Można pomyśleć, że ta książka jest romansem, jakich wiele znajduje się na półkach w księgarniach. Nowe uczucie, motyle w brzuchu i rozkojarzenie, to przecież nic innego, jak zapowiedź miłosnej historii. I pewnie by tak było, gdyby nie to, że powieść ma za zadanie pokazać, że nie można się poddawać. Że te najtrudniejsze decyzje mogą okazać się najlepszymi, które prowadzą nas do lepszego życia. Nie idealnego, bo takie nie istnieje, ale właśnie lepszego od toksycznego związku, trudnej relacji z dziadkami czy braku rodzicielskiej miłości. Wiecie, jak bardzo Anna musiała bać się zrobić ten krok i wyjechać z Polski? W każdej chwili wszystko mogło się posypać, przecież Rafał nie miał w żadnym stopniu ograniczonych praw rodzicielskich i mógł nie zgodzić się na wyjazd Zosi do Austrii. Udało się i to był pierwszy krok do tego, by zmienić los swój i Zosi.

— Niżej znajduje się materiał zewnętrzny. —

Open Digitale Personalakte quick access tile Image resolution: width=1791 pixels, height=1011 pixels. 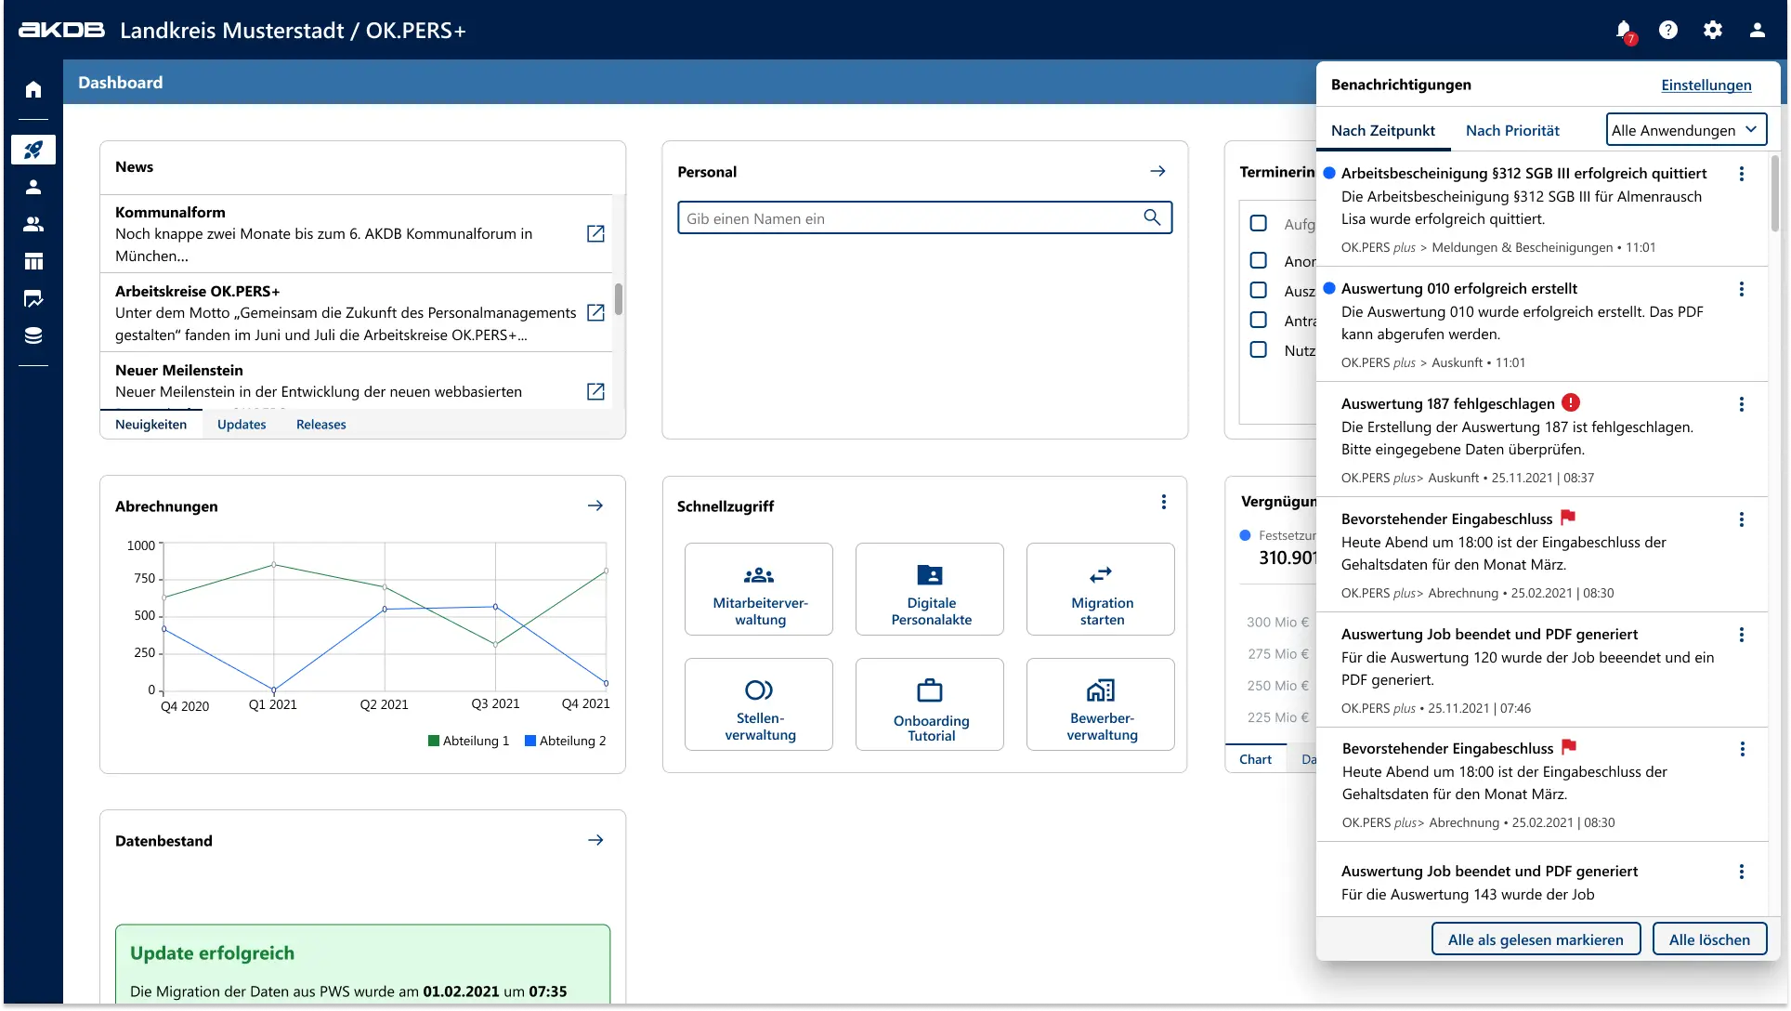click(930, 589)
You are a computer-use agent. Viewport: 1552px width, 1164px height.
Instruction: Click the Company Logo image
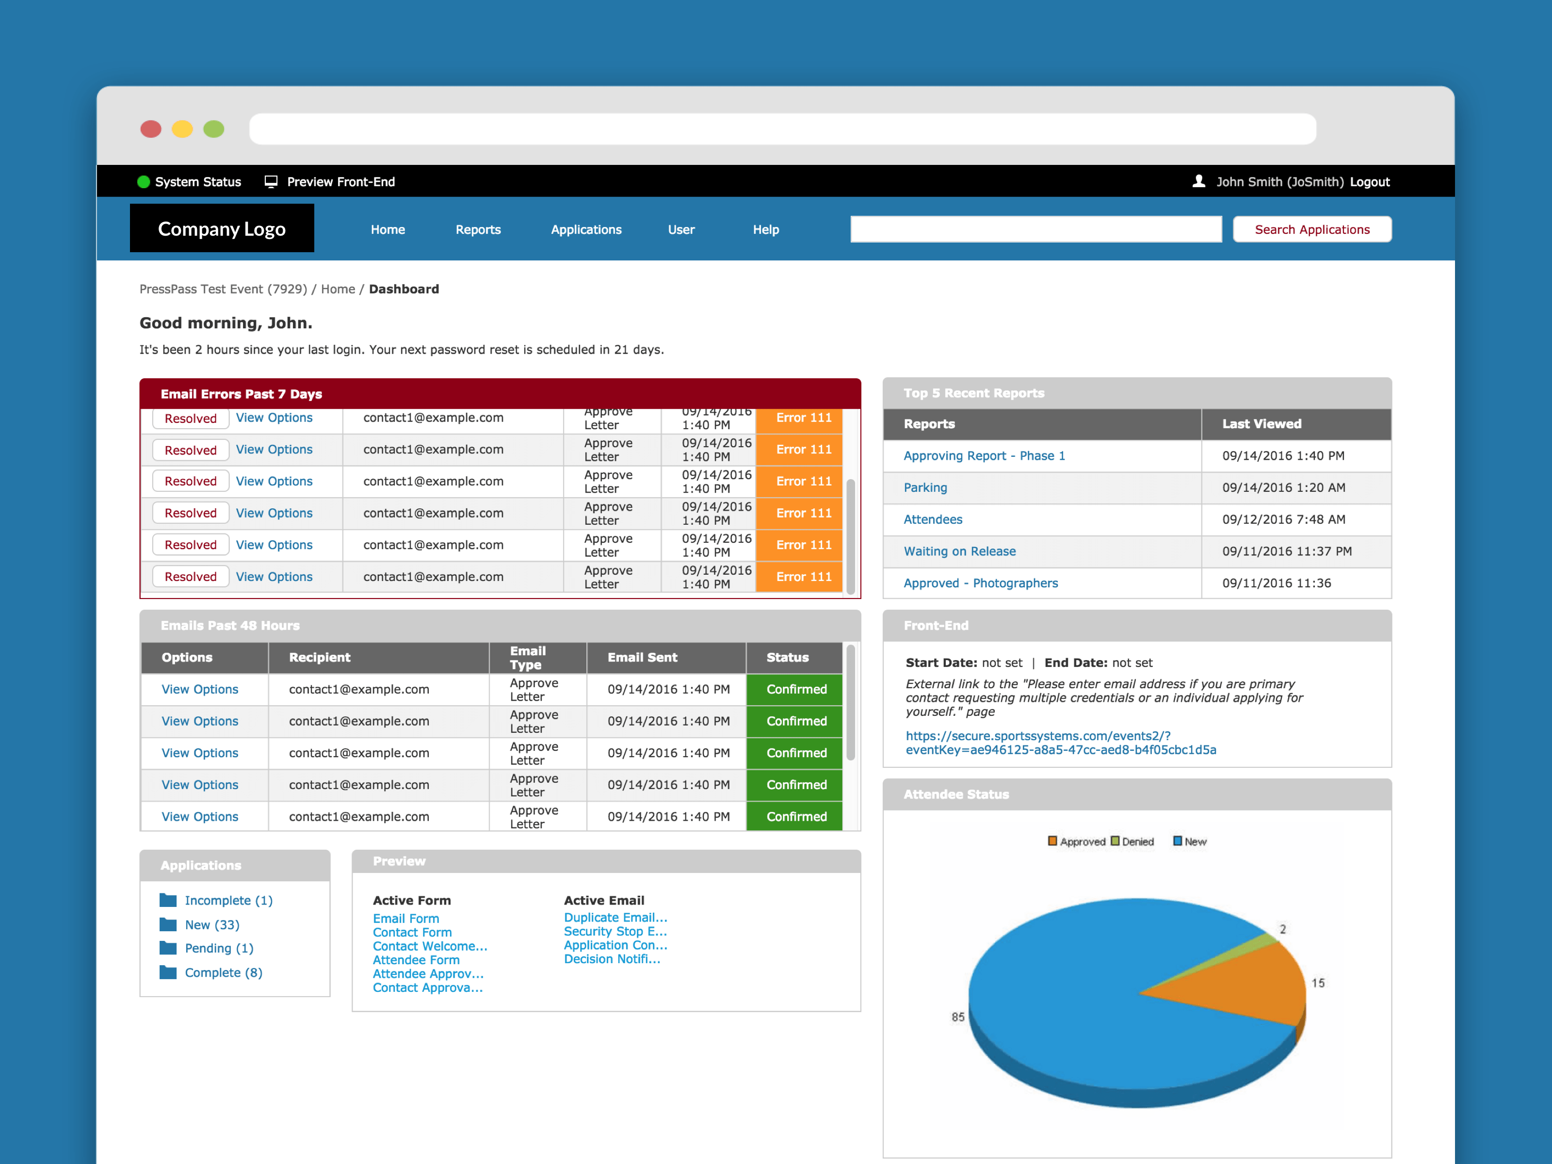222,229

Tak jak w przypadku pierwszego tomu, historia Anny daje mocno do myślenia. Ile jest takich osób jak ona, które nie mogą liczyć na dobre słowo ze strony małżonka? Które potulnie dzielą życie z taką osobą jak Rafał, mimo nałogów i zdrad? A ile jest takich osób, które tak jak Anna postanowiły zawalczyć o resztę swojego życia, o całe życie swojego dziecka i postawiły wszystko na jedną kartę? Trzeba mieć w sobie niesamowitą odwagę i determinację, aby się na to zdobyć. Gdzieś tam, w środku, będzie odczuwała strach, że to szczęście, które spotkało ją w Toskanii, jest chwilowe i ulotne, przecież nic nie trwa wiecznie. Ale to dotyczy wszystkiego, zarówno tych pozytywnych chwil, jak i negatywnych. Anna wycierpiała już wiele i można pomyśleć, że już wystarczy, jednak wiadomo, że ludzie mają na ten temat niewiele do powiedzenia. Choroba może dotknąć każdego.
Nie potrafię wyrazić tego, jak poruszyła mnie ta książka. Dotyczy tak prostych rzeczy, tak powszechnych, a jednocześnie tak bardzo dramatycznych, że fabuła poruszy najtwardsze serca. Cieszę się, że powstała. Może dotyczyć każdego z nas.
Za możliwość przeczytania książki dziękuję Wydawnictwu Novae Res oraz autorce Marioli Sternahl.